Alice se impacientaba con el paso de los días. Deseaba fervientemente que llegase la Navidad para poder recibir así su regalo, ese que haría que ésta fuera diferente a las pocas navidades que había vivido anteriormente. Hacía tiempo que no se celebraba el entusiasmo de la paz hogareña y familiar de antaño en estas fechas, y todas sus ilusiones recaían ahora en saber si aquella deidad a la que llamaban Sant Nicolae atendería sus peticiones.
Pasaban las horas, los fríos blancos y monótonos, y todo se tornaba lento, aburrido. En los ojos de Alice podía verse el destello de la esperanza. Sabía que debía ser paciente, y su sonrisa afloraba ante la más mínima sospecha de que el Patrón de la Navidad sabría complacerla.
Los niños ya no salían a cantar a los portales vecinos, los dulces y manjares típicos habían quedado obsoletos, hacía siglos que nadie rememoraba el Nacimiento en los hogares. Y, aún así, sabía que todo aquello podía cambiar para ella, que su regalo podría reconciliarla con sus sueños.

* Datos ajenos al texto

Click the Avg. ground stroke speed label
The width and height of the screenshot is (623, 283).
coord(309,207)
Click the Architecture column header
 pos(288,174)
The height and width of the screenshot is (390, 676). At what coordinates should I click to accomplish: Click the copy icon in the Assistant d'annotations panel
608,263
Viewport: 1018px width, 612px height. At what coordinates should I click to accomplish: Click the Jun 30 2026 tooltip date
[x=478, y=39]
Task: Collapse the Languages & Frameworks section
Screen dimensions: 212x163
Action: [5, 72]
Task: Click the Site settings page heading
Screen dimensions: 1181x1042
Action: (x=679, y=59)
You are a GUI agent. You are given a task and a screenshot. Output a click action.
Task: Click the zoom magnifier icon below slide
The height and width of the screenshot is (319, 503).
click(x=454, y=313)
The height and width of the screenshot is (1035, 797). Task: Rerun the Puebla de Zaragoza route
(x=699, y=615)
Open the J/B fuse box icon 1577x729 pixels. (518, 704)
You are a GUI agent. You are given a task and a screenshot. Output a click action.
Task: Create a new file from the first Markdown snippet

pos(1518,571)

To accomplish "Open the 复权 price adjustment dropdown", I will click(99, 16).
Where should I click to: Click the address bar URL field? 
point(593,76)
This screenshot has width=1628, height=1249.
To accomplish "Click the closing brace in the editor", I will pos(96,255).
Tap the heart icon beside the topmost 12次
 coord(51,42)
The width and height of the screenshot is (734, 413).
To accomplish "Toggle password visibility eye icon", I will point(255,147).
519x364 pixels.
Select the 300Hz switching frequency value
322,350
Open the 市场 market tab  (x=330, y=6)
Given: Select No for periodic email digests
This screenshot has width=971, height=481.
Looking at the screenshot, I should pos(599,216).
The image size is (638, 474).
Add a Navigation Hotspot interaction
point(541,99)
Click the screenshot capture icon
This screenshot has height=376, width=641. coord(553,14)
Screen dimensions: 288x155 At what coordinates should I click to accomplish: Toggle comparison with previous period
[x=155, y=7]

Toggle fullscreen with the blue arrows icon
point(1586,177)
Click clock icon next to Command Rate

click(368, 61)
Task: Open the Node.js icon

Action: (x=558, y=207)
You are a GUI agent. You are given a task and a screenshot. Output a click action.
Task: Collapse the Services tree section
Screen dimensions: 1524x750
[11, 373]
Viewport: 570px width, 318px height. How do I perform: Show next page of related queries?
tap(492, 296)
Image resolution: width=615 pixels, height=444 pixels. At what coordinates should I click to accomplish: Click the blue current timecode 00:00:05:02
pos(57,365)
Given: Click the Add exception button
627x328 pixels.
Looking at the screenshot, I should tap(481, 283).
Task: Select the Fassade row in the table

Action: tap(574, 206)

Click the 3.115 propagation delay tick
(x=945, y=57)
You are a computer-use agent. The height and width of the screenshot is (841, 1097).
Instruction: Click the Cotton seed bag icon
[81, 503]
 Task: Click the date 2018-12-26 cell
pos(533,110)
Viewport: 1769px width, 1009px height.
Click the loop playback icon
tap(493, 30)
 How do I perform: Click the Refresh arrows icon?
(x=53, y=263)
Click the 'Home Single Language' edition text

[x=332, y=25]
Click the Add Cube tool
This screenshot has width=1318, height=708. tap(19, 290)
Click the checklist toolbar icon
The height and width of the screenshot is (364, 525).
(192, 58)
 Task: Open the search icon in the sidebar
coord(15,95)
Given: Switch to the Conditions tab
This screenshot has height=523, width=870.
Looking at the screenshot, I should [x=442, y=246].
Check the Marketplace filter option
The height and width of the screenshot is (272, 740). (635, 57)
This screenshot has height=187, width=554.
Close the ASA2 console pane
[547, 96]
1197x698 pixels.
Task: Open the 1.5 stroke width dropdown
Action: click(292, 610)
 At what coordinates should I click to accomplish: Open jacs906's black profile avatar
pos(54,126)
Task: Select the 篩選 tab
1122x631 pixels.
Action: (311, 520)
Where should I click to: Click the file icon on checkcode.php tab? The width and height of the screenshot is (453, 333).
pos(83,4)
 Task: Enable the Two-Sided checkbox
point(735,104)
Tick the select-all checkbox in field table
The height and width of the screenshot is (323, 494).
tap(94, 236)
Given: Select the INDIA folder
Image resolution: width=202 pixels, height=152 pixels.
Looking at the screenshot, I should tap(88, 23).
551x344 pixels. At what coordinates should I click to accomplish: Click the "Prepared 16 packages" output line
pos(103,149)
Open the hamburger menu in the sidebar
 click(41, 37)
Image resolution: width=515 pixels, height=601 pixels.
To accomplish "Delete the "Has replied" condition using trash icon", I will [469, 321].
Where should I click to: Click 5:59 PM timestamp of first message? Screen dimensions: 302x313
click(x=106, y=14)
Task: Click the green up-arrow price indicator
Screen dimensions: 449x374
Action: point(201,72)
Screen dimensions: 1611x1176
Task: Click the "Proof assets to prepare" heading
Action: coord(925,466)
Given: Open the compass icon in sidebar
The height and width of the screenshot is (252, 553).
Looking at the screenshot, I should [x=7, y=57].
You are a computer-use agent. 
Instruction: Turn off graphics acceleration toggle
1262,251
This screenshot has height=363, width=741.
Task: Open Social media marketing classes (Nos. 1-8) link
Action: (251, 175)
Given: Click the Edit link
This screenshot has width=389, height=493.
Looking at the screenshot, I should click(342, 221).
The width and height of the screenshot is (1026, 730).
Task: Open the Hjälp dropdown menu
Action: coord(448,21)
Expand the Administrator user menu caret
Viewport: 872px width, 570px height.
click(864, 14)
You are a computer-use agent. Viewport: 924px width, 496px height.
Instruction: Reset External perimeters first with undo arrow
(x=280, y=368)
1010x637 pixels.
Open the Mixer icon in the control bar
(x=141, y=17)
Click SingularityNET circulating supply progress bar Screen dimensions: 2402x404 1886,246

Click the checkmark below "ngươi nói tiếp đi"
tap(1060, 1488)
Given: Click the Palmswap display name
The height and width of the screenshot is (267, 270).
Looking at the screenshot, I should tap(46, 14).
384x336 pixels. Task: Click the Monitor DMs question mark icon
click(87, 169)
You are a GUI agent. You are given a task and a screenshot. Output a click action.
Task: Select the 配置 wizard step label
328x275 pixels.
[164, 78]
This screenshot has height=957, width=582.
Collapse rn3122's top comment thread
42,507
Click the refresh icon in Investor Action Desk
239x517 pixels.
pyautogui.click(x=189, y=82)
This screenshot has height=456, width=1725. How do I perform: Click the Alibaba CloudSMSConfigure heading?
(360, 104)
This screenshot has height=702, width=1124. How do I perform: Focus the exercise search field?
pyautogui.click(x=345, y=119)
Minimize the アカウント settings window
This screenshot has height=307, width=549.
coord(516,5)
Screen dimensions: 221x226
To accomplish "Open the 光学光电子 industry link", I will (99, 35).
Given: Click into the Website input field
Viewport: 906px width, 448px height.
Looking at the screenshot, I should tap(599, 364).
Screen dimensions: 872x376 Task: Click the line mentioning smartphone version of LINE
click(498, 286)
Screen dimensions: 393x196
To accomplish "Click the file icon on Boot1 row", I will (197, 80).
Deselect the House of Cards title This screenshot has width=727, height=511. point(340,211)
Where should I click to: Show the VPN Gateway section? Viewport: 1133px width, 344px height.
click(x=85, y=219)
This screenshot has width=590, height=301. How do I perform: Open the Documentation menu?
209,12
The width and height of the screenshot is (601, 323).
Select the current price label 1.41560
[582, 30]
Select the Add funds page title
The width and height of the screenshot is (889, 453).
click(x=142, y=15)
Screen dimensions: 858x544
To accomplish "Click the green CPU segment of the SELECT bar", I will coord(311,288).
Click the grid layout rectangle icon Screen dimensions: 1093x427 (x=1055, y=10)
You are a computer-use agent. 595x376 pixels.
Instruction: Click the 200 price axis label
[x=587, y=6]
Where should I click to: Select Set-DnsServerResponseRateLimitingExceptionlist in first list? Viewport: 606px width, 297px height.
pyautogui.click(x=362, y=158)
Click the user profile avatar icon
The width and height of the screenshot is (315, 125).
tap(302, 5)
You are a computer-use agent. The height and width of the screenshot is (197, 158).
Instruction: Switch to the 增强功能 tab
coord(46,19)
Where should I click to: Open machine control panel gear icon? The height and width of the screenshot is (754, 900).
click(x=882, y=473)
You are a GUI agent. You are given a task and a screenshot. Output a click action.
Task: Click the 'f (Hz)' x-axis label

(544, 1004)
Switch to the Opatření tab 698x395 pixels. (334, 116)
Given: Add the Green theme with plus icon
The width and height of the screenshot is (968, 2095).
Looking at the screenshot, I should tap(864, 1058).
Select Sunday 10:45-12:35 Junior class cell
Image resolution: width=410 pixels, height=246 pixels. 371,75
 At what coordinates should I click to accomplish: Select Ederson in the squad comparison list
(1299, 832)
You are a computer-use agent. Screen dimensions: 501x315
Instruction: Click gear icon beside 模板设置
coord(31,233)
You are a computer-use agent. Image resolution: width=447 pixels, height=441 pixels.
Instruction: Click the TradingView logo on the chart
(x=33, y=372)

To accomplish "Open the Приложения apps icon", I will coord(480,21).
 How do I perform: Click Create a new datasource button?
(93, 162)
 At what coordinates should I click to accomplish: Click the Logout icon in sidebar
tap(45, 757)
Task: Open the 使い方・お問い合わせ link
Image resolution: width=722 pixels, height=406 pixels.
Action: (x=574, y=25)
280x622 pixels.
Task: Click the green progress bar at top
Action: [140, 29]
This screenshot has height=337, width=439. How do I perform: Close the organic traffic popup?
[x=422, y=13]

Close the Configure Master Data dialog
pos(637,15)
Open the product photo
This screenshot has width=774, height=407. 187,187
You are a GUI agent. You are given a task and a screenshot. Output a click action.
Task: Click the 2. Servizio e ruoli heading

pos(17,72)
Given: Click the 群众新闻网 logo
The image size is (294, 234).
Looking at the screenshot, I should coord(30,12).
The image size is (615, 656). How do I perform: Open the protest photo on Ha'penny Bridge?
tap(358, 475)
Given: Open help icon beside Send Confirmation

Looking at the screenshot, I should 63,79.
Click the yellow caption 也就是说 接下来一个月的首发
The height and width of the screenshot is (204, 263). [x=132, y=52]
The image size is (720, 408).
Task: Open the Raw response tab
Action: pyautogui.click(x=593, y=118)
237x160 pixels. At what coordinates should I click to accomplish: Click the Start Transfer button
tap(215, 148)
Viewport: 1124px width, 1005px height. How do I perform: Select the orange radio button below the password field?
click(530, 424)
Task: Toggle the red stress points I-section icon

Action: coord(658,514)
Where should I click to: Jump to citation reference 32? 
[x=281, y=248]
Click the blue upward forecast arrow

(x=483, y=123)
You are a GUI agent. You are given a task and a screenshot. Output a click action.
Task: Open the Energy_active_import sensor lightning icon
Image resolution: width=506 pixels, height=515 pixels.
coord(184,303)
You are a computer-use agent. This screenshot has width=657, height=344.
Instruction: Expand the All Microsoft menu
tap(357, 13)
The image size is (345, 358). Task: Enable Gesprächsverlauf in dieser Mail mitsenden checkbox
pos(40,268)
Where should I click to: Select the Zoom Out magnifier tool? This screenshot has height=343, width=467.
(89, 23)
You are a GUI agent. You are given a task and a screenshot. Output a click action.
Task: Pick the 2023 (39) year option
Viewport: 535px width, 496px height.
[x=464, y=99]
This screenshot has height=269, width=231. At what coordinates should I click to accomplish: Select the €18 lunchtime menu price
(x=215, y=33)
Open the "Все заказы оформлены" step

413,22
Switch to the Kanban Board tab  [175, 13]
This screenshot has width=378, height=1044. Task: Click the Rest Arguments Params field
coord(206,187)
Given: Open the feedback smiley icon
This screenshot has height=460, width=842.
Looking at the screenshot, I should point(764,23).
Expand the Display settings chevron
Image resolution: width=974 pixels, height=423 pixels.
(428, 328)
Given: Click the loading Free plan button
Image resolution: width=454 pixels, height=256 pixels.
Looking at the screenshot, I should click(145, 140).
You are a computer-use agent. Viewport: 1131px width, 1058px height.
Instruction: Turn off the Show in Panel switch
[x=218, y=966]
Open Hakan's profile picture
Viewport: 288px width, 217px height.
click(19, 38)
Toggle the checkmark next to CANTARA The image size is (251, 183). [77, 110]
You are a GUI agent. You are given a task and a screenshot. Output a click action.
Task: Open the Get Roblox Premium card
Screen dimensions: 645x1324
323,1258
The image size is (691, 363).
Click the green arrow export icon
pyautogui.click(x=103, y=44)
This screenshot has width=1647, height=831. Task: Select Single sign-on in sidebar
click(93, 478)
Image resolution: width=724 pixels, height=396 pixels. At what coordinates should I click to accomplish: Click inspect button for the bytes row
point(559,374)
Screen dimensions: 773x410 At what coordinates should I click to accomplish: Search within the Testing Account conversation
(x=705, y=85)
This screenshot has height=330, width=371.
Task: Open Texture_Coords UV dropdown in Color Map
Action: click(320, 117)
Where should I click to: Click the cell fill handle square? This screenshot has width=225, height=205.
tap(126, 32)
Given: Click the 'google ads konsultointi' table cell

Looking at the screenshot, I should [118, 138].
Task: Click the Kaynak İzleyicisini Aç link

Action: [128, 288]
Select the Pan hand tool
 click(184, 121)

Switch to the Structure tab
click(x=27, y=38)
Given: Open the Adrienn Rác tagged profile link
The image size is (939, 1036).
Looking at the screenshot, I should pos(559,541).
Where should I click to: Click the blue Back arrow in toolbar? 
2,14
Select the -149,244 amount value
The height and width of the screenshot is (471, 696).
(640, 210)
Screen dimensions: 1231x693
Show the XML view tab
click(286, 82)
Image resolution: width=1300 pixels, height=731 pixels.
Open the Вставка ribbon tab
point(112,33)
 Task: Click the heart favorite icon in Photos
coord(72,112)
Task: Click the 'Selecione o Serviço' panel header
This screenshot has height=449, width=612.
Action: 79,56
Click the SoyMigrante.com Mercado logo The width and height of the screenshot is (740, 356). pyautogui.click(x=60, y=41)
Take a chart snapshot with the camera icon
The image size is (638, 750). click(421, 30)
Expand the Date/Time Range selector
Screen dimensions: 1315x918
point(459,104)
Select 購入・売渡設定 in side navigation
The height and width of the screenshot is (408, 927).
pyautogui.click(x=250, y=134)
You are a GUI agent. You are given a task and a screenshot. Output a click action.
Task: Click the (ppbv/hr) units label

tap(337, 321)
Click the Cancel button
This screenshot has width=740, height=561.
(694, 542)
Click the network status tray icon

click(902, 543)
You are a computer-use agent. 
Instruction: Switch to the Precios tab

Siguiendo la tradición de la que hablaban las leyendas, Alice se retiró temprano a su habitación, dejando algunos obsequios para Sant Nicolae. El cansancio la empujó a quedarse dormida casi de inmediato, con las figuraciones del día siguiente suspendidas entre los párpados mientras escuchaba pisadas sordas en la estancia contigua.
“Olvidado Sant Nicolae, no te diré por qué merezco o no lo que te pido, pues todo lo ves desde tu trono nevado. Me limito a pedirte lo que sería mi mejor, mi único, regalo navideño: quiero ver, aunque sea por última vez, el mundo como era, como lo recuerdo: lleno de vida y belleza. No quiero grises eternos y nieves insondables. Quiero el calor y color que aún veo en mis sueños.
Agradecida,
Alice.”
Un tímido rayo de sol fugado la despertó. Se envolvió en la bata y dirigió sus pasos al salón, con una sonrisa impaciente. El extraño objeto la esperaba, brillante, sobre la mesita de cristal. Lo tomó entre sus manos y dando gracias en voz alta lo llevó a su ojo izquierdo, asentándolo entre las profundas arrugas que lo enmarcaban. Una lágrima de cristal apareció cuando miró a través de aquel magnífico caleidoscopio, que le permitía observar el Mundo como lo recordaba, como era en realidad, lleno de magia y tonalidades vivas, y no esa especie de fantasía de inviernos muertos que le había tocado vivir todos esos años. Alice respiró hondo y se llenó los pulmones del aire envenenado por última vez antes de salir corriendo una vez más tras aquel fascinante conejo.